In this lab you will make predictions using Punnet Squares, and then use pennies (or chips) to simulate the crosses. The results from the punnett square can then be compared to the actual data.
The trait you are looking at is the gene that codes for a short big toe in humans.T represents the dominant allele (short big toe), t is the recessive allele, long big toe. The photo shows a person with a short big toe. The following genotypes are possible. Fill in the phenotypes for them
Genotype / Phenotype
T T = ____________________________________
T t = ____________________________________
t t = _____________________________________
Use a Punnet Square to predict the ratio of offspring in a cross where the parents are both Tt (The Square is set up for you below)

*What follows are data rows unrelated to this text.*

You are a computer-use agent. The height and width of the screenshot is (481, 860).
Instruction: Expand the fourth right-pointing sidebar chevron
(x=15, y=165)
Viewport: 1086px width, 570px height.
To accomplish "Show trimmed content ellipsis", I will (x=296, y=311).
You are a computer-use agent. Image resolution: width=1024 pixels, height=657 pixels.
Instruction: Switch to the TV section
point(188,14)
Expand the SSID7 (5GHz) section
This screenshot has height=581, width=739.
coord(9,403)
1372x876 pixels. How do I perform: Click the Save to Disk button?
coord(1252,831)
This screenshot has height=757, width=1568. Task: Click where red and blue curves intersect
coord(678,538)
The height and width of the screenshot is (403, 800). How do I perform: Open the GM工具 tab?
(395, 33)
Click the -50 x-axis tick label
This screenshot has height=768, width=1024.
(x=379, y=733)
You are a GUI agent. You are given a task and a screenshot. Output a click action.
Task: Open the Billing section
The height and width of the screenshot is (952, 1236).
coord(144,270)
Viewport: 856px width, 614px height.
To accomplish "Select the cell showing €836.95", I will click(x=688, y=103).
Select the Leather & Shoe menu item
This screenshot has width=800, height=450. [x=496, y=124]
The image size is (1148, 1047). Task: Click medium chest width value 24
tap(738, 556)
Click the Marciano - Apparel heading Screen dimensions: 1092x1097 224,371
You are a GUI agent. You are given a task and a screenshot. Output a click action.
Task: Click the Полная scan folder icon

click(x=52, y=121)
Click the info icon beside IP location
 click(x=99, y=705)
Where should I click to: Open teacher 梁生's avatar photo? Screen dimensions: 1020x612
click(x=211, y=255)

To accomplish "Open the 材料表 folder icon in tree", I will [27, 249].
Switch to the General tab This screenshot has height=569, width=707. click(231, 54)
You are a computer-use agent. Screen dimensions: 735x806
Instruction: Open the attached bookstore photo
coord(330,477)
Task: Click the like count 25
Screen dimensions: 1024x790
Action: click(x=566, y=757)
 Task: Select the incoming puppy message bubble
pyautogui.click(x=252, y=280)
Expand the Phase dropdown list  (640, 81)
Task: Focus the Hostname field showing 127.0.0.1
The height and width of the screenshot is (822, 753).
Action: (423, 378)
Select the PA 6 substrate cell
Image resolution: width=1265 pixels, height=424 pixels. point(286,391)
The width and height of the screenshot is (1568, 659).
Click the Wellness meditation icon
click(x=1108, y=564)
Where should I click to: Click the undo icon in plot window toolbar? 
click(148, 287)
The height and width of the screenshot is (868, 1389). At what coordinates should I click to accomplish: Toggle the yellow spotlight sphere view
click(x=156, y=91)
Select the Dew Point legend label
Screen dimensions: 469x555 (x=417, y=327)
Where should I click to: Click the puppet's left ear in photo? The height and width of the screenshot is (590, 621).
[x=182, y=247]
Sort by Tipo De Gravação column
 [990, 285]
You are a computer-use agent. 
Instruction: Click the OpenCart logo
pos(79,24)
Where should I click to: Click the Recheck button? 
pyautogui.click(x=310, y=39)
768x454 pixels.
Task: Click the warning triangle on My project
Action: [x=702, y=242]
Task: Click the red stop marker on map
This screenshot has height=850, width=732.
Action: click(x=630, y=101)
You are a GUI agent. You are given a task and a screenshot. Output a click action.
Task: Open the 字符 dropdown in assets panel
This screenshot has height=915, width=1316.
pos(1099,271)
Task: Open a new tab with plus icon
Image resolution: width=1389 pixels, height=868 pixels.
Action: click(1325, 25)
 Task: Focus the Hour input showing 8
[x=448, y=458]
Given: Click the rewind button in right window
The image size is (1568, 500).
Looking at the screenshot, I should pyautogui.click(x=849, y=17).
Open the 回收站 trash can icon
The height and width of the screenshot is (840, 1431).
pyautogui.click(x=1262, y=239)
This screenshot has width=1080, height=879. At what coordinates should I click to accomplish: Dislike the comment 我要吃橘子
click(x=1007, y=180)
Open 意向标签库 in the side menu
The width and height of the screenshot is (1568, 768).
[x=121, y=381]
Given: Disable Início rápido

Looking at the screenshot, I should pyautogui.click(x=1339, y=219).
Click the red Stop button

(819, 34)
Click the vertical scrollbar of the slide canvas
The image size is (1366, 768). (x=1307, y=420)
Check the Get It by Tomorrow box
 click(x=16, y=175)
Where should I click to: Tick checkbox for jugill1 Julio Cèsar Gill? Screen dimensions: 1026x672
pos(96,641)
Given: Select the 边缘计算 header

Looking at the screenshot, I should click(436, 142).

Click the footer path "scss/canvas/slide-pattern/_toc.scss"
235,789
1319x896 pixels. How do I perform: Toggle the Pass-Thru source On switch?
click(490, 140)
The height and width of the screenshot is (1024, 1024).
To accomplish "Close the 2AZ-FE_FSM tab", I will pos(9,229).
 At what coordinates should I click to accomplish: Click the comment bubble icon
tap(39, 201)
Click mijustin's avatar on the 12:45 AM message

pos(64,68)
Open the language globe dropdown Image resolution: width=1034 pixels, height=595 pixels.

What proportion of the offspring (out of 4) will be:
Short Toe______ Long Toe ______
*These are your predicted ratios.
Now you will determine the actual ratios by using pennies (chips) to represent the crosses. You have two pennies. One one side of the penny is the letter T, on the other side is the letter t. This penny represents a parent that has the genotype T t. A second penny represents the other parent. One partner is going to play the role of female, the other will play the role of male. When the coin is flipped, you are determining what sperm or what egg is being donated to the match.
Practice flips. Flip the two pennies. The results show you what your offspring will be.
Did you get a TT, a Tt or a tt ? __________ What is the phenotype of your offspring (tall or short?) ___________
To determine Actual Ratios, you will flip your coins 100 times, recording in the table below how often each combination came up.(Use tally marks to record your data then summarize as a number)
|Gene Combination (Genotype)||
|Short toe (add TT + Tt )|
Since you flipped one hundred times, your totals above represent a Percentage. Your proportions from the Punnet Square in your prediction can also represent a percentage. ( 1/4 = 25 % 2/4 = 50% 3/4= 75% 4/4 = 100% )
Now compare your predicted ratios to your actual Ratios in the chart below.
(from the Punnett Square in Part I)
|Actual (from the flips)|
Would you consider the predicted values to be the same, close to the same, or not at all the same? ___________
You will repeat the procedure for parents that are Tt and tt
1. First make your predictions by setting up a Punnet square for the parents. (This one is not set up for you)
How many are predicted to be:
**Replace one of your pennies (chips) with a t t penny
Perform the flips with your new set of parents. Record your data in the table below
What percentage of your offspring are Tt _____ What percentage are short toes _______
What percentage of your offspring are tt _____ What percentage are long toes _______
Compare the Predicted Ratios of the cross to the Actual Ratios.
|Predicted (from Square)||Actual (from flips)|
1. Why are the Predicted Ratios rarely the same as the Actual Ratios?
2. Use a Punnet Square to predict the phenotypic ratios in this cross: T T x T t
Short toe _____
Long toe _____
3. If you used the coin toss method to determine the actual ratios, would it come out the same? Explain your reasoning.
4.What do the pennies or chips represent in the simulation?
5. When you toss the coin to see which side lands up, you are actually simulating what part of the process of sexual reproduction?
6. When you put the two coins that are flipped together, you are simulating what part of the process of sexual reproduction?